What this exercise asks —
(1) Can you quote the forum thread on aggregating gradients word for word, starting with "Are you using" and going on through "you very much!!"?
(2) Could you write what comes next in the forum thread on aggregating gradients over several batches, picking up right after its final reply?

Source passage —
>> BEGIN

Aggregate gradients manually over n batches

Dear all,

I have memory limitations so I cannot use large batch size. This has the consequence that my training is unstable. Is there a way to manually aggregate gradients over n-batches of forward steps and manually update my parameters? Am pretty sure there is, so any pointers to code examples extremely appreciated!

Thanks!

PS Any recommendation to manually make training more stable for small batch size is also most welcome.

Are you using Symbolic API or Gluon/autograd?

Thanks, am using Gluon.

This is very straightforward to do with Gluon. You need to set the grad_req in your network Parameter instances to 'add' and manually set the gradient to zero using zero_grad() after each Trainer.step() (see here). To set grad_req to 'add':

for p in net.collect_params().values():
    p.grad_req = 'add'

And similarly call zero_grad() on each parameter after calling Trainer.step(). Remember to modify batch_size argument of trainer.step() accordingly.

5 Likes

thank you very much!!

Hi @safrooze, does this work in the case of data parallelism (multiple copies of the same model in different gpus, with different data sets)? That is, I just need to add all params (in all contexts) grads to ‘add’ and then trainer.step(augmented_batch) after more than one iterations?

Cheers

As long as you follow the steps in multi-GPU tutorial, it should be exactly the same extra steps to set grad_req to 'add', forward/backward multiple times per train.step() followed by zero_grad().

>> END

Data segment —
>> BEGIN

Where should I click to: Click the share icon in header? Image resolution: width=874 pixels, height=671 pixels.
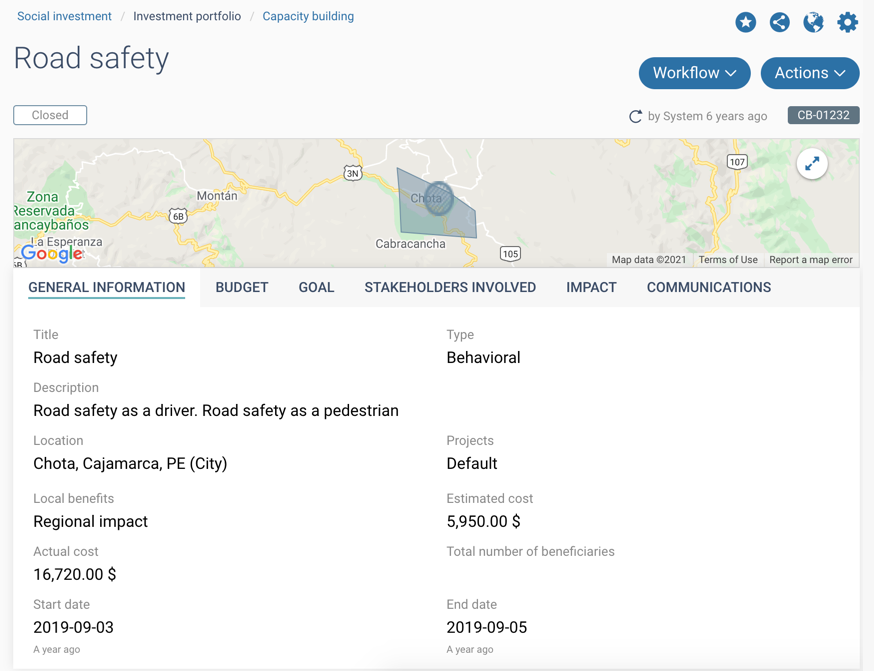(779, 22)
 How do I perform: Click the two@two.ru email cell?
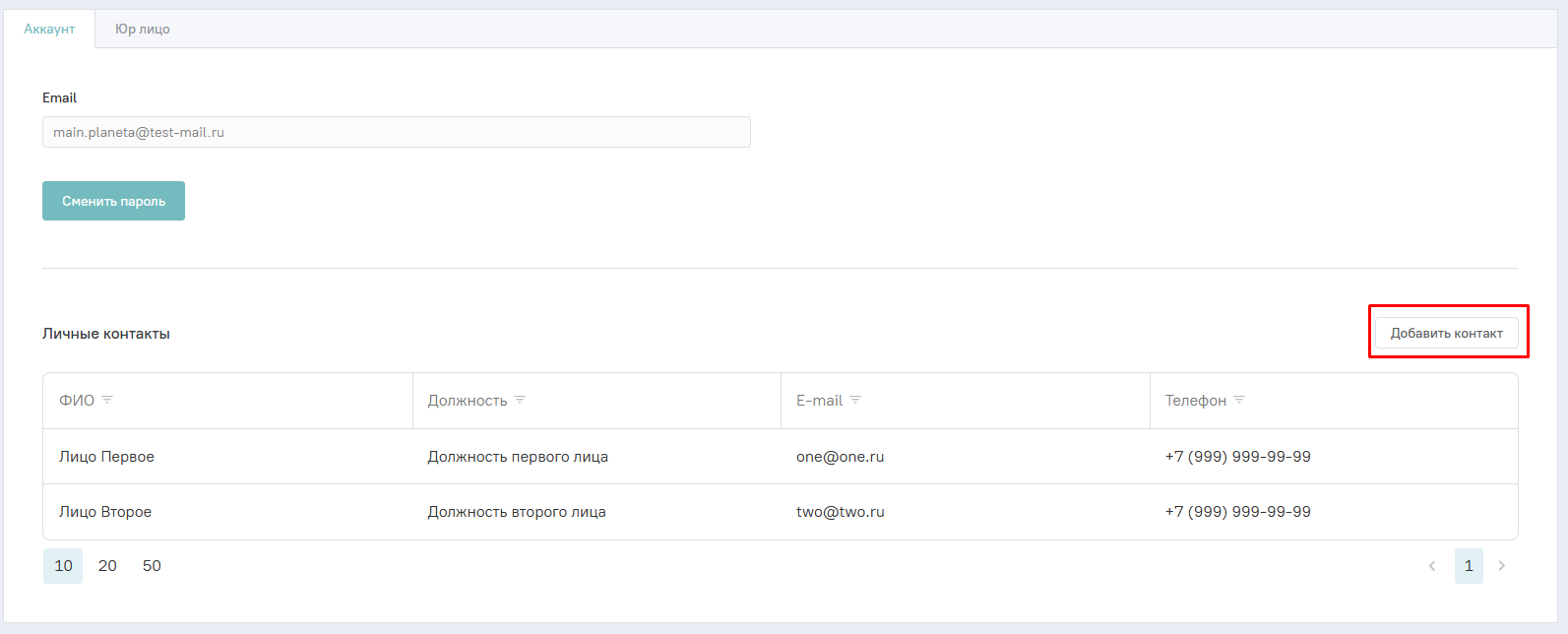pos(840,512)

>> END

Expected responses —
(1)
Are you using Symbolic API or Gluon/autograd?

Thanks, am using Gluon.

This is very straightforward to do with Gluon. You need to set the grad_req in your network Parameter instances to 'add' and manually set the gradient to zero using zero_grad() after each Trainer.step() (see here). To set grad_req to 'add':

for p in net.collect_params().values():
    p.grad_req = 'add'

And similarly call zero_grad() on each parameter after calling Trainer.step(). Remember to modify batch_size argument of trainer.step() accordingly.

5 Likes

thank you very much!!

(2)
Thanks @safrooze, I tried it and it’s working. This is great help. I went from batch size 32 --> 256, makes a big difference in stability of training. Again, thanks!

Hi, I was using self defined rnn class with ndarray parameters and forward function, with the help of gluon auto grad.

Is it possible to apply the aggregate gradients on this case? Since my model is not a gluon model, so grad_req could not be applied directly.

Hi @ShootingSpace, could you please post your model code? - it will help. From what I see, NDArray has the method (function) attach_grad, that has the option of grad_rec (default: write, but there is add option as well). So in principle, you should be able to perform the same thing.

Thanks for your suggestion! The problem comes out as loss become nan. Do you know if we need to add the loss together over n batches before backward()?
My gru class borrowed from the gluon tutorial

class GRU():
    def __init__(self, vocab_size, num_hidden, seed, ctx=mx.cpu(0)):
        if seed:
            mx.random.seed(2018)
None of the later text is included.